• **Extracted material**:
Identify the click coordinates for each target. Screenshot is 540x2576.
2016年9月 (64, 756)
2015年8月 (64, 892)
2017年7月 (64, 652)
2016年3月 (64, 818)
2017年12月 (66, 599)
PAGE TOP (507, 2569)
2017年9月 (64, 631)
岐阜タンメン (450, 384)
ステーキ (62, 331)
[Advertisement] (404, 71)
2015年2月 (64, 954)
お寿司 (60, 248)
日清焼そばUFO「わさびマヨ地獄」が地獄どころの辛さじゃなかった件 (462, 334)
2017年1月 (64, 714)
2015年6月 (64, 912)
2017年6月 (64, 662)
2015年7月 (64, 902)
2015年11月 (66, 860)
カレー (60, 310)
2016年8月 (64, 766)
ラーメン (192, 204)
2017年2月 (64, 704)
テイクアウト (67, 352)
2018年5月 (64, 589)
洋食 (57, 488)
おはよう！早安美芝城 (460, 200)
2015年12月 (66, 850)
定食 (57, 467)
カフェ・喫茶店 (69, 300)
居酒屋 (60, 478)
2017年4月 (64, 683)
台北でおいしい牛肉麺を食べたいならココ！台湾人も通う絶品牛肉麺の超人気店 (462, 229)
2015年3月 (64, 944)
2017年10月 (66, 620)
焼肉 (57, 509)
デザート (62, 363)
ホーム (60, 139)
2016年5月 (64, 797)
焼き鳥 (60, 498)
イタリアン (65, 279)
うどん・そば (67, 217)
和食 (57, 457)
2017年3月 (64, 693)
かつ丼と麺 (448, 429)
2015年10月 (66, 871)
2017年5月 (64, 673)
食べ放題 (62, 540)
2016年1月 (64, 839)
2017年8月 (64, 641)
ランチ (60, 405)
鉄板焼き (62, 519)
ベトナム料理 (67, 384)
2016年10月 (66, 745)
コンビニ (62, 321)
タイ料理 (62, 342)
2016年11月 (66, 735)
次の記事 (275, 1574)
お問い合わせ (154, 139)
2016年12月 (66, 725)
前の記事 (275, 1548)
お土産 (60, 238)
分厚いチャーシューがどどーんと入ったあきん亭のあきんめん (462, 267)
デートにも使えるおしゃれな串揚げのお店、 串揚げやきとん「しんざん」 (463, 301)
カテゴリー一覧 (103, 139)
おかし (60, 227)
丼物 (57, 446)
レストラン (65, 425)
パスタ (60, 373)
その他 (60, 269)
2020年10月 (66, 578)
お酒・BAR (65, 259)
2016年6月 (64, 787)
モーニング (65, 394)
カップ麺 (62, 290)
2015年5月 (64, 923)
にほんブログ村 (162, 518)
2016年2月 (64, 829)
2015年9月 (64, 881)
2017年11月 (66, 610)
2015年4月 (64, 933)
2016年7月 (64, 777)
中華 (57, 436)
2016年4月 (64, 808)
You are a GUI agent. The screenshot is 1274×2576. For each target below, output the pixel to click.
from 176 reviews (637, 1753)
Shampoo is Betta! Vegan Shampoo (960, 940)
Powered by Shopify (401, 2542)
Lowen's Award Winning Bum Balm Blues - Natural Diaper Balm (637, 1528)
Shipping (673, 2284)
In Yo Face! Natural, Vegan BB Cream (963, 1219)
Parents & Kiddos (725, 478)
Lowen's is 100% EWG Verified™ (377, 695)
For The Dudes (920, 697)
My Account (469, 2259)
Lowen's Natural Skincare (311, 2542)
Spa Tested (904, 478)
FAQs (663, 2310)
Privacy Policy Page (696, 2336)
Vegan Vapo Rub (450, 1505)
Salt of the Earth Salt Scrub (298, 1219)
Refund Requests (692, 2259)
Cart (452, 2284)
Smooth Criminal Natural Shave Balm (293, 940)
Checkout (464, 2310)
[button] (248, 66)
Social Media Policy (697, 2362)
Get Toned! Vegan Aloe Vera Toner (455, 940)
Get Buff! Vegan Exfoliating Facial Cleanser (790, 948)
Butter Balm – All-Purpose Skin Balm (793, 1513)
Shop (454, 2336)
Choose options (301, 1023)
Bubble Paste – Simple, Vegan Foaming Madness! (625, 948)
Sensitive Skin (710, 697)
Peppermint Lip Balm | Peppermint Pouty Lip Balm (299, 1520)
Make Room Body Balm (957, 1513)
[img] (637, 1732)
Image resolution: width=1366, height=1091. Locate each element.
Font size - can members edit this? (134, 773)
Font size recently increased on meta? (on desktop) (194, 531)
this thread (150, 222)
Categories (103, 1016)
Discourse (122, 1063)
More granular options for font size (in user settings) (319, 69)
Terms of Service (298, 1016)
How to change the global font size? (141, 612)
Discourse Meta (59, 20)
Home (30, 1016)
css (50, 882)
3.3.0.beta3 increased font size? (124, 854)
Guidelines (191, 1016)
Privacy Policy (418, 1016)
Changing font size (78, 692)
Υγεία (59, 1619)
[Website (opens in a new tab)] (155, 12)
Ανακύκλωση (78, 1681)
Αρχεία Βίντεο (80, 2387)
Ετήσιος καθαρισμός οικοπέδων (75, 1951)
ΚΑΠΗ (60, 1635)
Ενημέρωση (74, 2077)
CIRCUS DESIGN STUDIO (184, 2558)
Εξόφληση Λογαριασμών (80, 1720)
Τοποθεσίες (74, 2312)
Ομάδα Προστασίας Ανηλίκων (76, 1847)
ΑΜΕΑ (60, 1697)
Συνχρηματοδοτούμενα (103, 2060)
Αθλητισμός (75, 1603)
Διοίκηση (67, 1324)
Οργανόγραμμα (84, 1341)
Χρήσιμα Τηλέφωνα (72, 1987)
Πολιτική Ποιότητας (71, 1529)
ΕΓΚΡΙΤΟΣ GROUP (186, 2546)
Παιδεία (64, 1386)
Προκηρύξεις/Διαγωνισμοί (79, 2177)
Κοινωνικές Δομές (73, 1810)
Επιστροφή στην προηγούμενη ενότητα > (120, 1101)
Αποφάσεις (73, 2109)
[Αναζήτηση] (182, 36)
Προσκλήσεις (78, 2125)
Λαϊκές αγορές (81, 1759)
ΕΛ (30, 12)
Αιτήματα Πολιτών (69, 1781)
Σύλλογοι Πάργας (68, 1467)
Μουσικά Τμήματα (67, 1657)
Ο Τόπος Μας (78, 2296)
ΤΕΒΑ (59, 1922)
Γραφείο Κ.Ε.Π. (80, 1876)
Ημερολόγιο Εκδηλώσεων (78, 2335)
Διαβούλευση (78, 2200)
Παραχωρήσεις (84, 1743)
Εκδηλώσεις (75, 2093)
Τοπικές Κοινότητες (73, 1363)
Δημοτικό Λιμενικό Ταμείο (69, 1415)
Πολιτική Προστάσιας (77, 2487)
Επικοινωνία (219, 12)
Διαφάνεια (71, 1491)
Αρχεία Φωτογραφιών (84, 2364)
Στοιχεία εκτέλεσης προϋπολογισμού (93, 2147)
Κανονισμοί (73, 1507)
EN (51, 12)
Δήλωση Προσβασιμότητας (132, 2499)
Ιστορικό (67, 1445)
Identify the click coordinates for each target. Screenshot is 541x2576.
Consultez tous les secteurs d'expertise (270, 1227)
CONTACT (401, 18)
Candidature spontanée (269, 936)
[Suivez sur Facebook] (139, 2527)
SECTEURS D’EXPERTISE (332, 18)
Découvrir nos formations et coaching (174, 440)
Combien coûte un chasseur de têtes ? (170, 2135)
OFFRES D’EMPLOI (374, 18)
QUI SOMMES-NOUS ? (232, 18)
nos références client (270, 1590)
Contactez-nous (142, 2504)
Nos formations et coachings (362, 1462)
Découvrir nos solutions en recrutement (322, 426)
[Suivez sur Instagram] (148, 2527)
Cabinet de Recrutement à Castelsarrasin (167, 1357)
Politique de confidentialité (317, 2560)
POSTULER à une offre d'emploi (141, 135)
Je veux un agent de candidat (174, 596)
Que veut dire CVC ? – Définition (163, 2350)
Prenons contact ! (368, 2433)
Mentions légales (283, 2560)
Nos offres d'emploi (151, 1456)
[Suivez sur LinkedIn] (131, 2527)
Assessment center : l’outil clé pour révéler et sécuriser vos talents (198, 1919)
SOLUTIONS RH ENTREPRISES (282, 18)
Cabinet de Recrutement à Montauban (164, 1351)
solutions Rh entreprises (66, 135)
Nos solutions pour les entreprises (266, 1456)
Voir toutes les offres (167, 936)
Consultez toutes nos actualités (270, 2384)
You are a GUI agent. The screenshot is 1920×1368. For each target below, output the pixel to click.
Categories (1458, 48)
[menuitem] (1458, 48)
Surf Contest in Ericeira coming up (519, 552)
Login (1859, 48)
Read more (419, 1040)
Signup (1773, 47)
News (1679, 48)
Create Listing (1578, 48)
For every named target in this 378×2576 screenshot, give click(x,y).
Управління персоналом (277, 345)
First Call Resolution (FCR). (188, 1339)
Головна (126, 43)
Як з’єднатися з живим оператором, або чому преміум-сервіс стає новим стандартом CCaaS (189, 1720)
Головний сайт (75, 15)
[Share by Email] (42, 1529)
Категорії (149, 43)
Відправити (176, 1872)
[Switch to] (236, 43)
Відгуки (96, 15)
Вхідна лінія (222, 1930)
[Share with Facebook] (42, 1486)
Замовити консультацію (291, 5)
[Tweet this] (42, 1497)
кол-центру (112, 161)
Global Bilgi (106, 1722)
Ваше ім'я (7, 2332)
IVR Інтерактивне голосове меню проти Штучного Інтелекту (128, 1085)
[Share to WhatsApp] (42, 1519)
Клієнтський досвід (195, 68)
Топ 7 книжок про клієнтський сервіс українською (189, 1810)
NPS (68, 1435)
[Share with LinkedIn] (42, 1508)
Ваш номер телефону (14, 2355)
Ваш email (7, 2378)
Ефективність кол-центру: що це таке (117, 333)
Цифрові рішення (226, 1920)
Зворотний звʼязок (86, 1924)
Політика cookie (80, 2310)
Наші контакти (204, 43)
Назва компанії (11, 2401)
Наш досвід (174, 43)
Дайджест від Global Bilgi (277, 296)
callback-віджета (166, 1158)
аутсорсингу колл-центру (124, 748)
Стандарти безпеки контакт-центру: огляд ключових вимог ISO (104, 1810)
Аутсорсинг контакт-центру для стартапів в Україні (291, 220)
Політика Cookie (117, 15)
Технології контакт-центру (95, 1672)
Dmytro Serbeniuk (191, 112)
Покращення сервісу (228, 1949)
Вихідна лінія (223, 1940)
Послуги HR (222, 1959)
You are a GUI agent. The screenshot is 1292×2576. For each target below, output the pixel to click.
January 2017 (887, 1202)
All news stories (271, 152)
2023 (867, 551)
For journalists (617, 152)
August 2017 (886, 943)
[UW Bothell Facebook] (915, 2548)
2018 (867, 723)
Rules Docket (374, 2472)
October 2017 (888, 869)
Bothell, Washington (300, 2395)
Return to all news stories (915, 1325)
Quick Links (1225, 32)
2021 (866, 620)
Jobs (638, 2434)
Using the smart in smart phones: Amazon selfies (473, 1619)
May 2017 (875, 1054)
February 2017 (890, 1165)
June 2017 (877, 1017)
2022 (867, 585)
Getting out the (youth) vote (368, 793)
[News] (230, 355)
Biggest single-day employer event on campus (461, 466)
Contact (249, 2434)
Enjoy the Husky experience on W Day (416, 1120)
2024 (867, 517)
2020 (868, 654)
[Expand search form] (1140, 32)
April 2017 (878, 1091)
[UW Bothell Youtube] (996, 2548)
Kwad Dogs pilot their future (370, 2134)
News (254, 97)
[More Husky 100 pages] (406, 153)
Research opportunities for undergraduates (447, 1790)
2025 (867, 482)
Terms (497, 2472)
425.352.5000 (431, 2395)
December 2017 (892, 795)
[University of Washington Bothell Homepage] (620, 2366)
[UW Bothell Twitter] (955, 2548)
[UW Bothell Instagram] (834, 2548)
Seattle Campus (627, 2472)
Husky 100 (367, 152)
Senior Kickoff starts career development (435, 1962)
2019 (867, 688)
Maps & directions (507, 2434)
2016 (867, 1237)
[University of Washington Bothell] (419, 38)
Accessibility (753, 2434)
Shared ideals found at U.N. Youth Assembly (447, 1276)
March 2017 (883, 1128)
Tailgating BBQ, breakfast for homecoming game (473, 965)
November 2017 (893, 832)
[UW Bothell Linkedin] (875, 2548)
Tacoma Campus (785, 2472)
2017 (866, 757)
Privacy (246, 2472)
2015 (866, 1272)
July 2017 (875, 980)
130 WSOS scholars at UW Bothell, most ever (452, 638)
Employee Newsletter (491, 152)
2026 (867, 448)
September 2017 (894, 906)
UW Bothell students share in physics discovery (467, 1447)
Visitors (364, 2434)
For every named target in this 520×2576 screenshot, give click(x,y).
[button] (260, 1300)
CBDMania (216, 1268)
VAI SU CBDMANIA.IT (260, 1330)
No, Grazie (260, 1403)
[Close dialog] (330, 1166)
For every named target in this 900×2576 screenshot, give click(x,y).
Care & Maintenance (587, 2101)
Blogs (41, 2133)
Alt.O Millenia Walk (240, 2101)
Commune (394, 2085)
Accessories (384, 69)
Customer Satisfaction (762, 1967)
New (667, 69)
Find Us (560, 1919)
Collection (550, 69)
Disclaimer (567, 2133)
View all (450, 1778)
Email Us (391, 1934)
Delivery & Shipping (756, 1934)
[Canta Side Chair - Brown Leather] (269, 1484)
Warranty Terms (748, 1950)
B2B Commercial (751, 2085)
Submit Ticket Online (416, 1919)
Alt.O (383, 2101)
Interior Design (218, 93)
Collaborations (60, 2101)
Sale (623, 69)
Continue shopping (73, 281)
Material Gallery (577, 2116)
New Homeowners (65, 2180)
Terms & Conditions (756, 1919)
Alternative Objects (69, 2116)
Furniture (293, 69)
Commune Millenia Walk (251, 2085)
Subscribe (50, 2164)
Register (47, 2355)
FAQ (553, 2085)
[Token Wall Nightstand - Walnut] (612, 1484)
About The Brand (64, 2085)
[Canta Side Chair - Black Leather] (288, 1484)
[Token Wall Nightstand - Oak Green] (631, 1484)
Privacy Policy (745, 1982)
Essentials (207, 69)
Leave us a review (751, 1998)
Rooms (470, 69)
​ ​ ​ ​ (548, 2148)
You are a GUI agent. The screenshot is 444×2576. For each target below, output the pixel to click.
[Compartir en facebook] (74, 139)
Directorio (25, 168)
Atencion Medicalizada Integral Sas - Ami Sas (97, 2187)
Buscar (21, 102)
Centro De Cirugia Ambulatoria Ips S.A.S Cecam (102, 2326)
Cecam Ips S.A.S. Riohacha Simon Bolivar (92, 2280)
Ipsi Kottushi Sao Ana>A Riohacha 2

• **Exercise**: The answer must consist solely of the lines from the first line of the data to the line holding "2016年11月 (66, 735)", each given again exactly.

• **Problem solution**:
Identify the click coordinates for each target. Screenshot is 540x2576.
2016年9月 (64, 756)
2015年8月 (64, 892)
2017年7月 (64, 652)
2016年3月 (64, 818)
2017年12月 (66, 599)
PAGE TOP (507, 2569)
2017年9月 (64, 631)
岐阜タンメン (450, 384)
ステーキ (62, 331)
[Advertisement] (404, 71)
2015年2月 (64, 954)
お寿司 (60, 248)
日清焼そばUFO「わさびマヨ地獄」が地獄どころの辛さじゃなかった件 (462, 334)
2017年1月 (64, 714)
2015年6月 (64, 912)
2017年6月 (64, 662)
2015年7月 (64, 902)
2015年11月 (66, 860)
カレー (60, 310)
2016年8月 (64, 766)
ラーメン (192, 204)
2017年2月 (64, 704)
テイクアウト (67, 352)
2018年5月 (64, 589)
洋食 (57, 488)
おはよう！早安美芝城 (460, 200)
2015年12月 (66, 850)
定食 (57, 467)
カフェ・喫茶店 (69, 300)
居酒屋 (60, 478)
2017年4月 (64, 683)
台北でおいしい牛肉麺を食べたいならココ！台湾人も通う絶品牛肉麺の超人気店 (462, 229)
2015年3月 (64, 944)
2017年10月 (66, 620)
焼肉 (57, 509)
デザート (62, 363)
ホーム (60, 139)
2016年5月 (64, 797)
焼き鳥 (60, 498)
イタリアン (65, 279)
うどん・そば (67, 217)
和食 (57, 457)
2017年3月 (64, 693)
かつ丼と麺 (448, 429)
2015年10月 (66, 871)
2017年5月 (64, 673)
食べ放題 (62, 540)
2016年1月 (64, 839)
2017年8月 (64, 641)
ランチ (60, 405)
鉄板焼き (62, 519)
ベトナム料理 (67, 384)
2016年10月 (66, 745)
コンビニ (62, 321)
タイ料理 (62, 342)
2016年11月 (66, 735)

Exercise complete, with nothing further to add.